- Church: Roman Catholic Church
- Province: Province of Salerno
- Diocese: Roman Catholic Diocese of Aversa
- Elected: 18 March 2000 by Pope John Paul II

Orders
- Consecration: 13 May 2000 by Michele Giordano

Personal details
- Born: 1 May 1951 Sant'Arsenio
- Denomination: Roman Catholic Church

= Angelo Spinillo =

Italian bishop (born 1951)

Angelo Spinillo (born 1 May 1951, Sant'Arsenio) is an Italian bishop.

== Life and career ==
He obtained a license in prophetic pastoral theology at the Pontifical Theological Faculty of Southern Italy.

On 15 July 1978 he was ordained priest by the bishop Umberto Altomare.

=== Bishop ===
On 18 March 2000, he was elected bishop of Teggiano-Policastro. On 13 May of the same year, he received the episcopal consecration from Cardinal Michele Giordano.

He is a member of the Episcopal Commission for Family and Life.

In 2006, he closed the diocesan synod with the theme "I called you friends".

On 5 June 2007, the diocesan museum of Teggiano reopened after a long closing period.
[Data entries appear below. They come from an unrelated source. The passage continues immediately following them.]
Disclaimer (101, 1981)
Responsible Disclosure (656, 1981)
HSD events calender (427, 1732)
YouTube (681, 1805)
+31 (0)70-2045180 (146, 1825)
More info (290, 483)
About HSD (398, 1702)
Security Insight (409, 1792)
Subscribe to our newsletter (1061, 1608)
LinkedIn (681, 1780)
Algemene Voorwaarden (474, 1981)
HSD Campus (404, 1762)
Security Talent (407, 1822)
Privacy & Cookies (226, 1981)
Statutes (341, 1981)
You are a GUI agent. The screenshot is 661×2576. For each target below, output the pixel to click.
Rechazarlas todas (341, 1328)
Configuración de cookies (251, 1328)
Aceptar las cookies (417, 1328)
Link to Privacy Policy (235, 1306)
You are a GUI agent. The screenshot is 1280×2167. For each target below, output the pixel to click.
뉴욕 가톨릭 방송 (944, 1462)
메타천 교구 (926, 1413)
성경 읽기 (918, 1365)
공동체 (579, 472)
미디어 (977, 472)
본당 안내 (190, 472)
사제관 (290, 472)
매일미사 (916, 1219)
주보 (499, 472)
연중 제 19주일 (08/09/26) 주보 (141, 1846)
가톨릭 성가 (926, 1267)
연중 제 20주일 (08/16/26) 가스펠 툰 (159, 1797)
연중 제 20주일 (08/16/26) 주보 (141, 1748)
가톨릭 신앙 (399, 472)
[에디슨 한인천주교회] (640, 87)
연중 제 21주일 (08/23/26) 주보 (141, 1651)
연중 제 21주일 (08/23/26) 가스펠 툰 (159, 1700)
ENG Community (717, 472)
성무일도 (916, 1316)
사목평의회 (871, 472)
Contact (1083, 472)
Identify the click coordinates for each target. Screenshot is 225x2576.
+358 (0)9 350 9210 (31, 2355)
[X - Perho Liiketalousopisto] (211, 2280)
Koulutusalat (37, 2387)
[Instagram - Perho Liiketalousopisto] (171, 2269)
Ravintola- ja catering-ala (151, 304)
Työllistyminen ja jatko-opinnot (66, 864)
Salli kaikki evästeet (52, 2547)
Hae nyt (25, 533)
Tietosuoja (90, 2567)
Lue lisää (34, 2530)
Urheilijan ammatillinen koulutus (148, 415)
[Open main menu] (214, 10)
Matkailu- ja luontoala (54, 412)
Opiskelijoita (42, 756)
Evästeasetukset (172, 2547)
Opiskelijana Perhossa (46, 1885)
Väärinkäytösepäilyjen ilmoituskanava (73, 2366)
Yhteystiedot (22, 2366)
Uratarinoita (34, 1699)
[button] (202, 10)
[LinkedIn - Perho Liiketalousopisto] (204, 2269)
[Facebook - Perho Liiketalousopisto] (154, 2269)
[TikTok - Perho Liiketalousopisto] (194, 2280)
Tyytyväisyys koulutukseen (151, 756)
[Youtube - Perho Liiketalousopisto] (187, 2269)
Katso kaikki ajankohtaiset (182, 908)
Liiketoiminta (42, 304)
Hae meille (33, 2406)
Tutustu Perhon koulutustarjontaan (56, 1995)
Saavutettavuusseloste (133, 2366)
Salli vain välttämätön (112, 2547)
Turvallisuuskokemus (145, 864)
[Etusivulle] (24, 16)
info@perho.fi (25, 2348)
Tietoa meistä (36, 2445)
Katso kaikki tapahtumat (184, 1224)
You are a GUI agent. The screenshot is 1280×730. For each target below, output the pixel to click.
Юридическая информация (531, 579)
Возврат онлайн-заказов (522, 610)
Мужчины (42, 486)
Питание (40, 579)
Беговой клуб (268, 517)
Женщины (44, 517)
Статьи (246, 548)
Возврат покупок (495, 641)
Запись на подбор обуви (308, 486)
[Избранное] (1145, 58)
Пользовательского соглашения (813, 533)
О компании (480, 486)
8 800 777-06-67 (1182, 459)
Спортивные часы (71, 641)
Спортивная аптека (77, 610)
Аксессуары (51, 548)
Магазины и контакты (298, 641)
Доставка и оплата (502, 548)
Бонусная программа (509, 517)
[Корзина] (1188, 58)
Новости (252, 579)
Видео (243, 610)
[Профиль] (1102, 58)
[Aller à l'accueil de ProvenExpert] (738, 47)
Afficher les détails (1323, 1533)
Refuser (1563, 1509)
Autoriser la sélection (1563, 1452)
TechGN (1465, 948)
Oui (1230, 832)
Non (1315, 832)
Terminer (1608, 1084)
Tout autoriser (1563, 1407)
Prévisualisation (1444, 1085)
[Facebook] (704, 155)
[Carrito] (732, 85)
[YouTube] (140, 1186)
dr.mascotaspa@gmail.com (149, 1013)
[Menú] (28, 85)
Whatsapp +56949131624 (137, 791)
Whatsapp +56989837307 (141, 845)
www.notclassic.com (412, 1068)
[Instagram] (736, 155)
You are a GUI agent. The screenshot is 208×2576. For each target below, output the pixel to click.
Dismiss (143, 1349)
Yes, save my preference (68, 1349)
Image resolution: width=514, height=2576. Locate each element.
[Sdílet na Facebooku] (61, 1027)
In the same year, at the conclusion of the 18th diocesan pastoral convention, on 19 September 2007, the diocesan beatification process was opened for its predecessor Federico Pezzullo, bishop of Policastro.

In 2009, he founded the diocesan magazine Mete magazine.

In the same year he defended the work of two priests of his diocese who came into conflict with their parishioners: Don Pasquale Pellegrino, from Torre Orsaia, unjustly accused of being the lover of local women, and Don Gianni Citro Lentiscosa, already in shock for the management of a village party with his parishioners who later wanted to remove him after his registration with the PD Italian party. The bishop reminds Fr Gianni Citro that canon law limits the possibilities of political commitment of priests.

On 15 January 2011, he was elected bishop of Aversa, succeeding the archbishop, personal title, Mario Milano.

On 22 May 2012, he was elected, from the 64th General Assembly, vice president, for the south, of the Italian Episcopal Conference, remaining in office for five years.

On 3 January 2013, he was awarded the honorary citizenship of Monte San Giacomo, a small town in the province of Salerno where he had previously been parish priest from 1983 to 1991. Since September of the same year, he also held the office of apostolic administrator of Caserta until 18 May 2014.